» **MATERIAL**
__________

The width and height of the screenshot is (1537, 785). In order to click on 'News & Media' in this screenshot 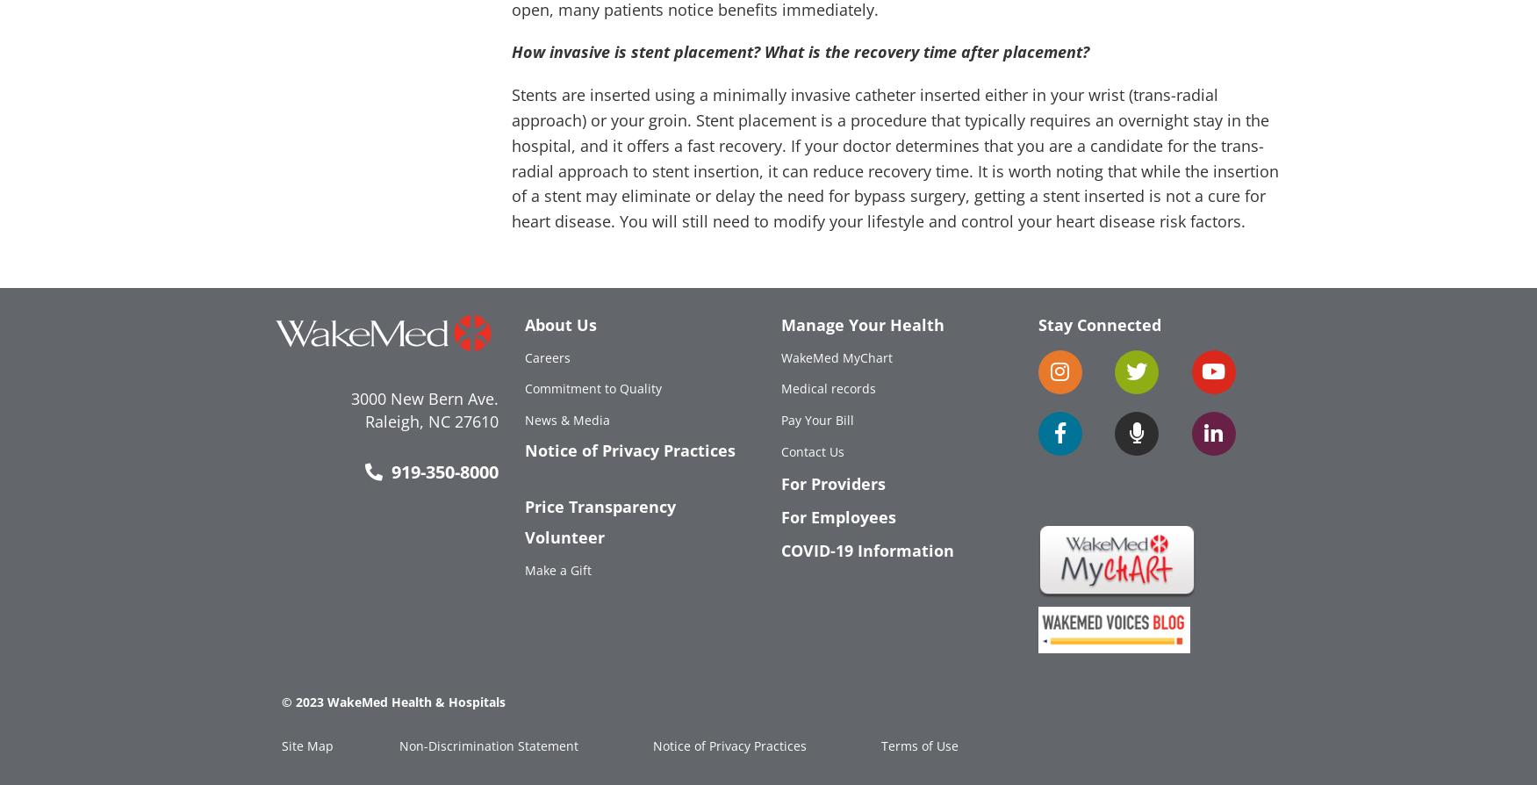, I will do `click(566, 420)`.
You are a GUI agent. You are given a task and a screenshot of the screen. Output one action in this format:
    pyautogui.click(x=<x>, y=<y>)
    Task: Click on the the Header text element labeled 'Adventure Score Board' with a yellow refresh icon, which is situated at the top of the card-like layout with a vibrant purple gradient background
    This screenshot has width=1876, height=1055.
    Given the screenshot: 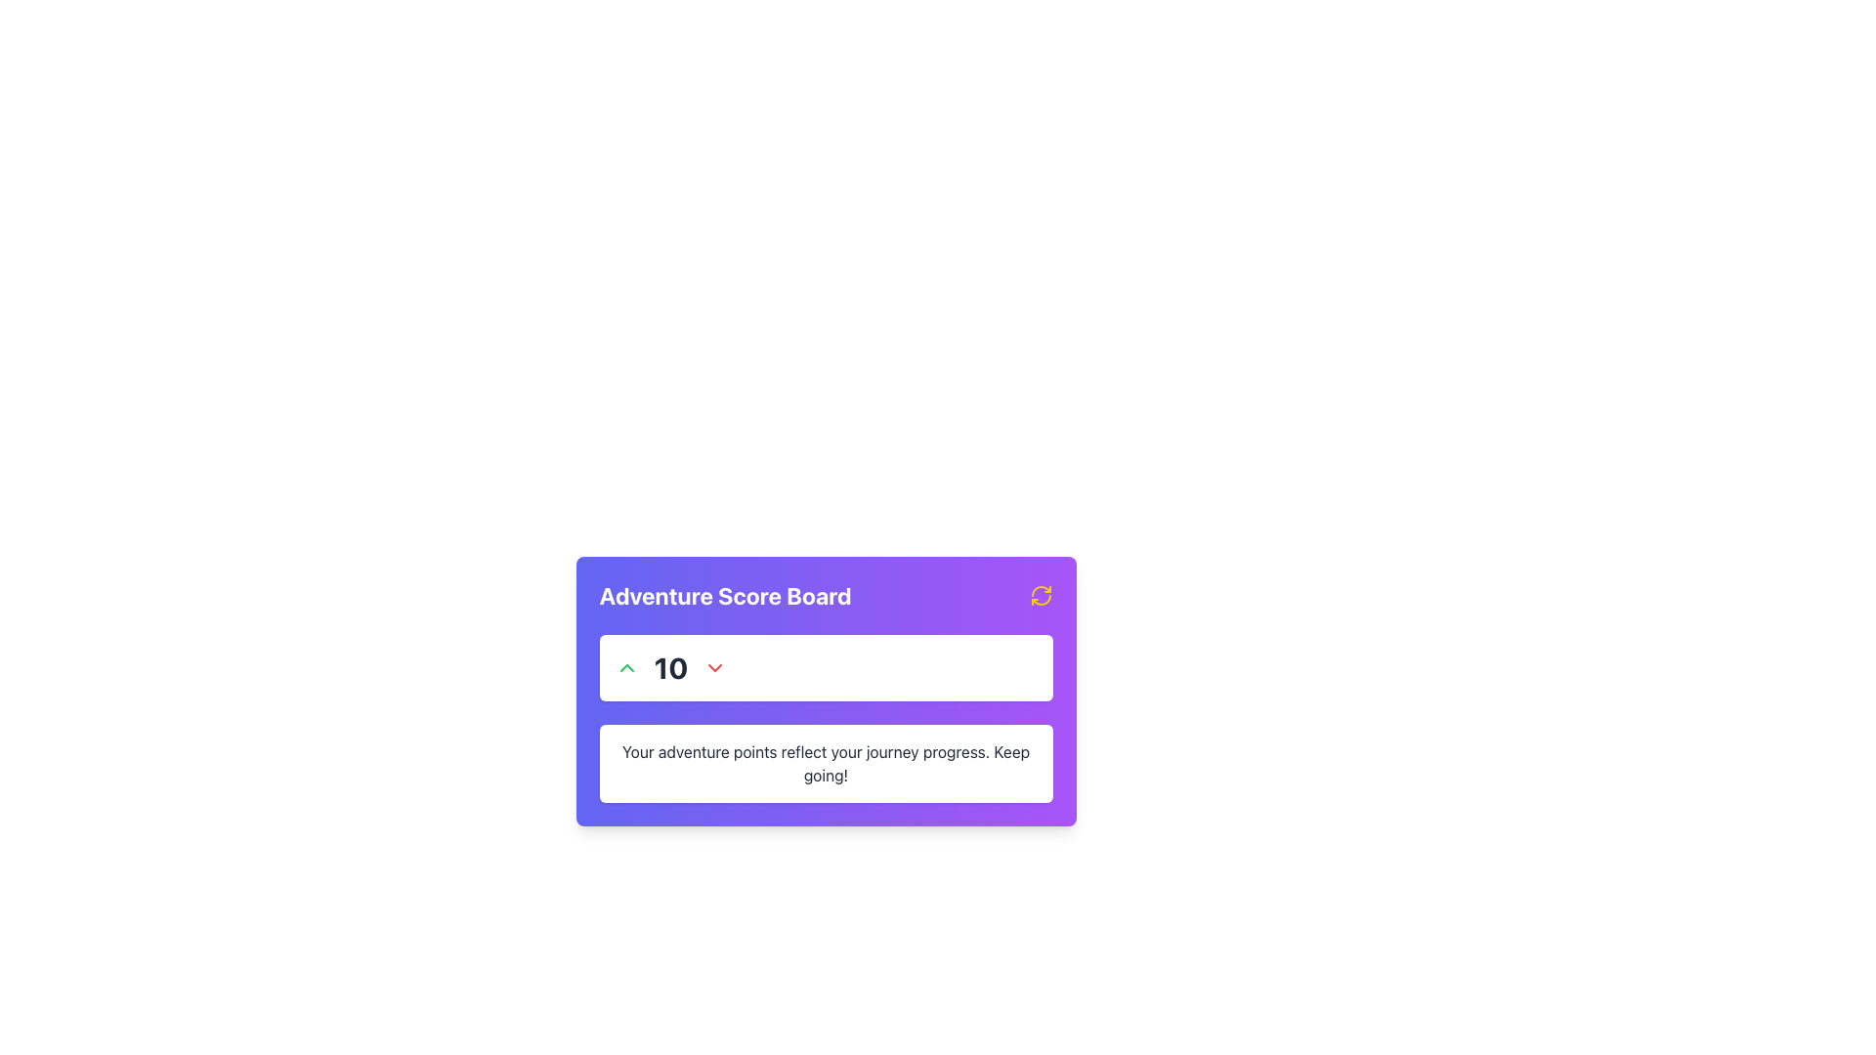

__________

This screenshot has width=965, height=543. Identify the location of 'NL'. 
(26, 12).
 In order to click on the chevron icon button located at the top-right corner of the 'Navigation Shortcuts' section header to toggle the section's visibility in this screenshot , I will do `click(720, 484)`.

__________

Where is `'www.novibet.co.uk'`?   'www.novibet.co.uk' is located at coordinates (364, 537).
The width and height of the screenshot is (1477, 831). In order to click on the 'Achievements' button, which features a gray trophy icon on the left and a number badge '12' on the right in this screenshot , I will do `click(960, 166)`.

__________

» **EXERCISE**
Update the data starting at the line containing "You are a GUI" and ending at the line containing "pyautogui.click(x=<x>, y=<y>)", changing "action" to "command" and leaving everything else as it is. Return only those lines.

» **THE COMPLETED TASK**
You are a GUI agent. You are given a task and a screenshot of the screen. Output one command in this format:
    pyautogui.click(x=<x>, y=<y>)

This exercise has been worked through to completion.